Compared to npm asking for $300,000 in donations to keep the thing running. I'm glad RubyGems can run for relatively so little, and be transparent in doing so.
As for the CDN, switching to something like Cloudflare might make more sense rather than relying on Cloudfront. At the least, there's a "US and EU only" option for edge locations to use which si considerably cheaper than the default option of all edge locations.
It's possible RubyGems.org would be classified under one of the "not really allowed here" terms.
That's just replacing bandwidth costs with build-and-run-your-own-CDN costs.
I saw a talk at Ruby/RailsConf about the work spent building and maintaining rubygems.org.
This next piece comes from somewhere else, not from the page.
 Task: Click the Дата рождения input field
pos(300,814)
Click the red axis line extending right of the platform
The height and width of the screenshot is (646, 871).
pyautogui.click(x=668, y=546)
It smelled a bit martyrish. "Look at the thankless work we perform behind the scenes".
Well, if help is required building or operating rubygems.org, please just say so. As a seasoned Ruby developer I'd be more than happy to contribute development time, and as a daily user I'd be willing to commit financially in a small way towards operating costs. Not that that is required - given all the offers of free hosting this post received in response.
If we don't know about a problem, we can't help. Just ask if help is what you want. It's not like the Ruby community doesn't have great communication channels.
3 year heavy EC2 reservations pay for themselves in ~7 months, cloudfront reserved bandwidth is just a 12 month agreement so that costs nothing up front. You might want to experiment with some different instance types though, depending on your resource utilization. Personally I really like using the new c3.large instances for my web servers and anything else that needs more CPU than memory, proportionately. If the standard instances suit your needs better you still might want to move to the m3 class.
Aside from those two items it looks like you are sending out a considerable amount of stuff from EC2->internet (27 TB transfer out from US-East to internet). I'd recommend looking at whether you could set up a cloudfront distribution with your EC2 servers as its origin.
The website says that hosting is provided by BlueBox?